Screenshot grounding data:
******

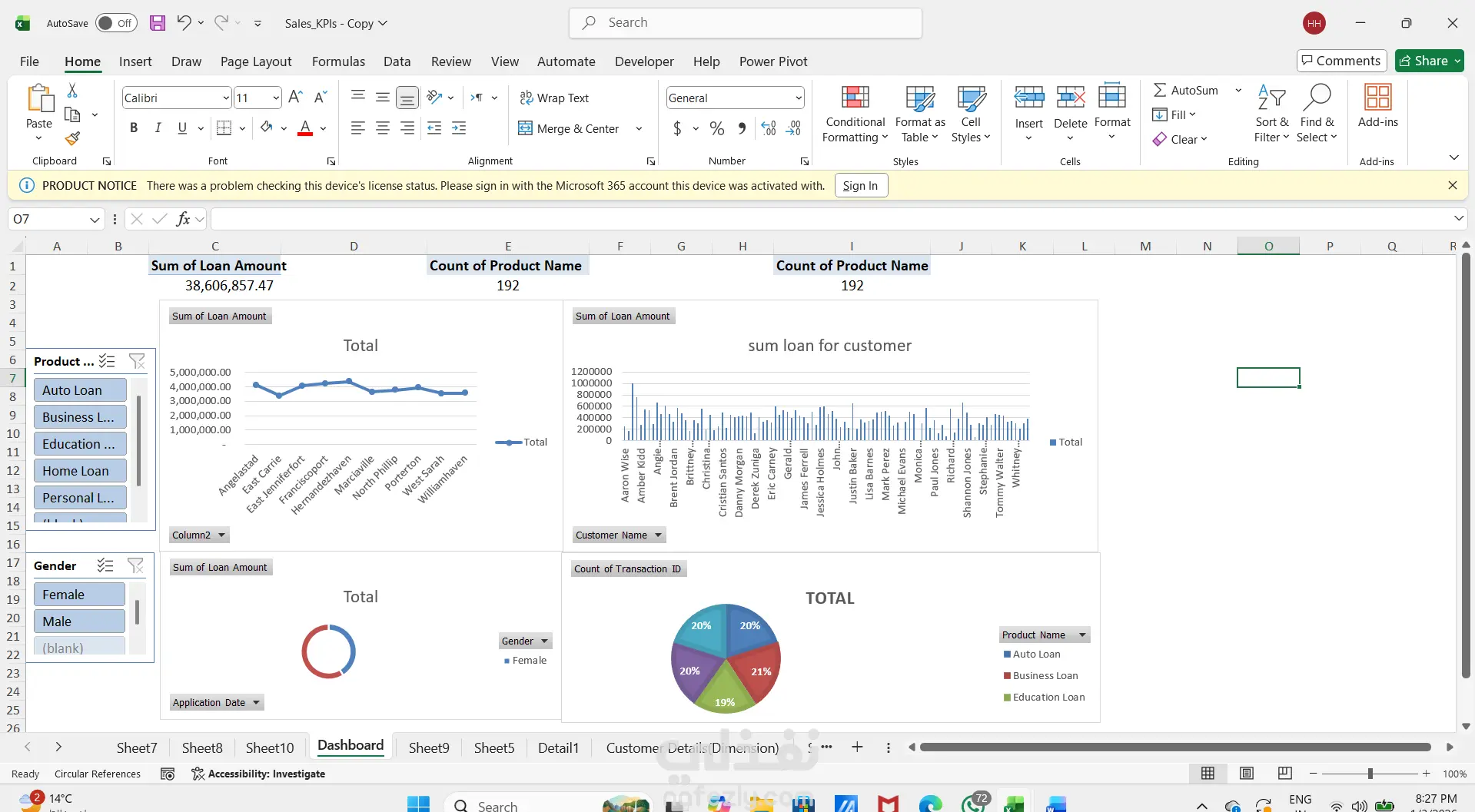Switch to Page Layout view in status bar
This screenshot has height=812, width=1475.
1247,774
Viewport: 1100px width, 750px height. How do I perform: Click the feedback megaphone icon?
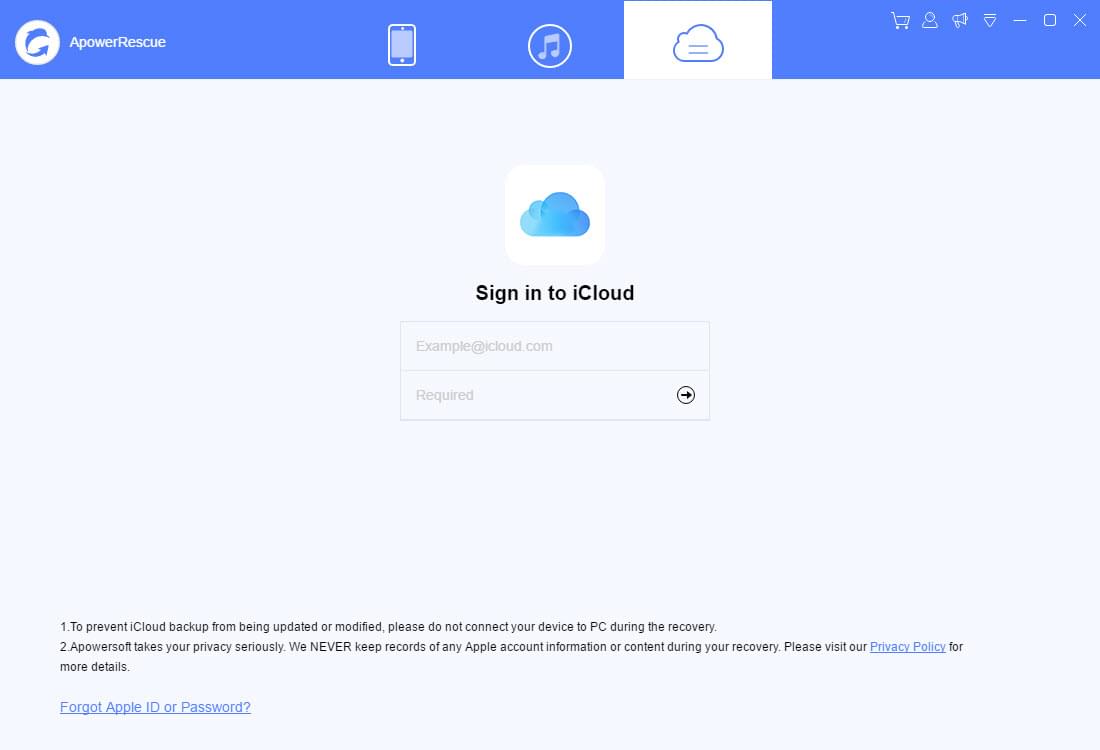tap(960, 20)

******

_What is expected_
The copy starts at the line holding "Viewport: 1100px width, 750px" and ends at the last line of the records above. Transcribe those lines exactly, pictures excluded.

_Response to the task_
Viewport: 1100px width, 750px height. How do I perform: Click the feedback megaphone icon?
tap(960, 20)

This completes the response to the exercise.